§ **Exercise objective**
What are the lines, copied exactly, from the one containing "Where should I" through the final line of the material? Leave the pictures out.

§ **Supplied information**

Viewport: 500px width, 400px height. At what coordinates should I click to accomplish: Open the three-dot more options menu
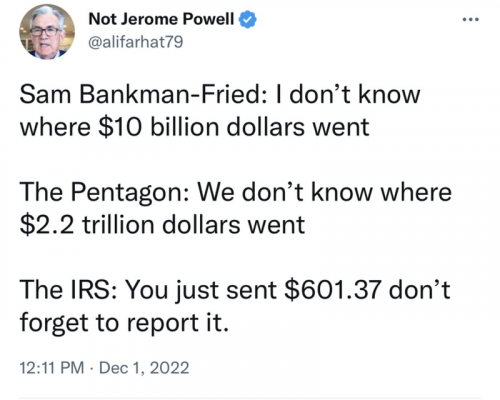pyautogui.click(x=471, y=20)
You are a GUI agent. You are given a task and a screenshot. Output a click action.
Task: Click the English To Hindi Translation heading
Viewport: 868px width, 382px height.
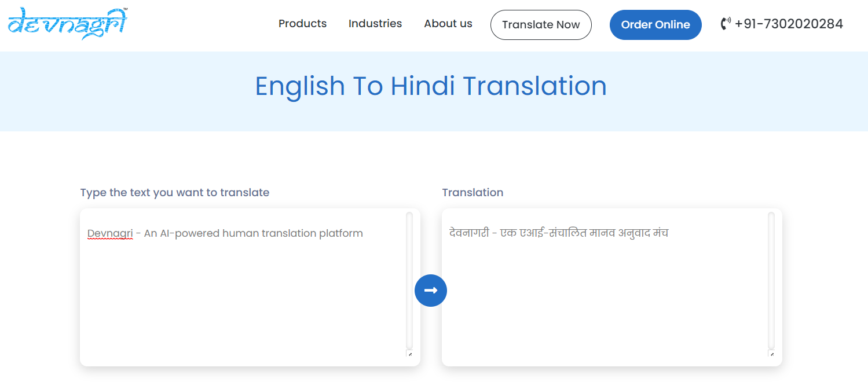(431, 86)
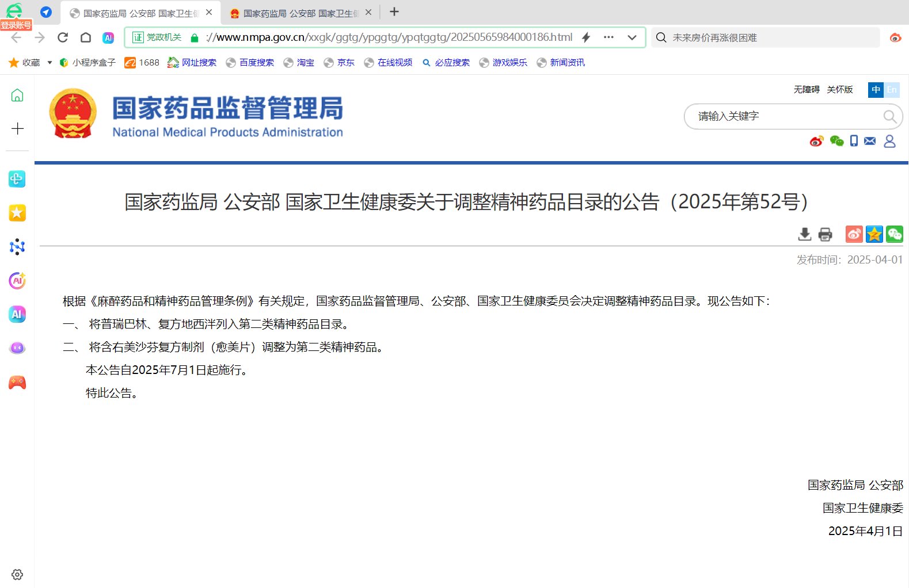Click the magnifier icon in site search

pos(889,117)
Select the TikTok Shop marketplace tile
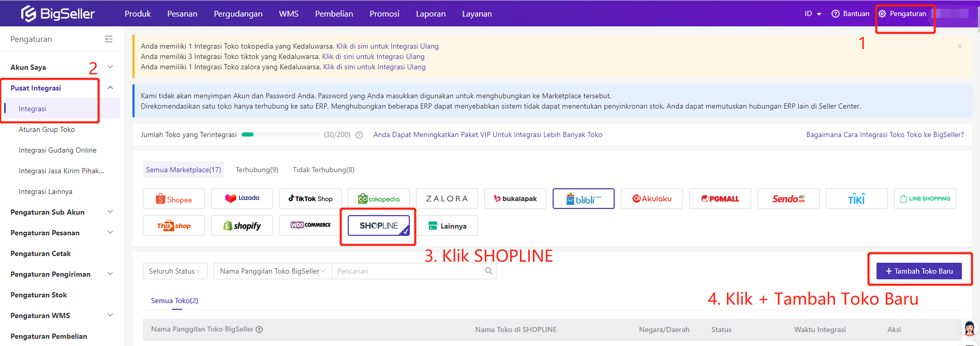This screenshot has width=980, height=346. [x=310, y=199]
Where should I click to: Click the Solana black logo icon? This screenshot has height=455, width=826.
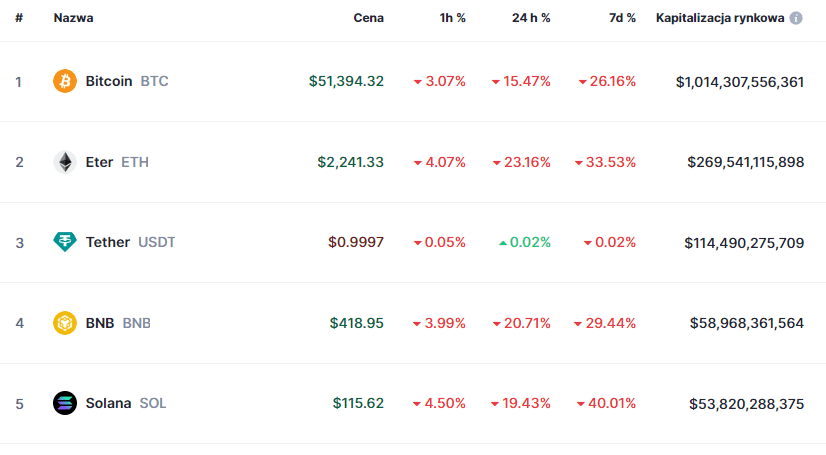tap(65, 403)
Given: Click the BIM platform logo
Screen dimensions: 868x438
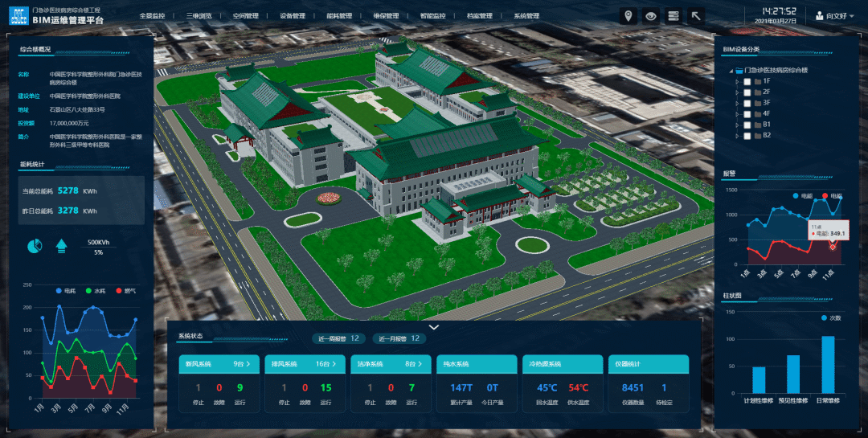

§ **Solved exercise**
Where should I click to: Click the Solana black logo icon? This screenshot has height=455, width=826.
tap(65, 403)
Given: Click the BIM platform logo
Screen dimensions: 868x438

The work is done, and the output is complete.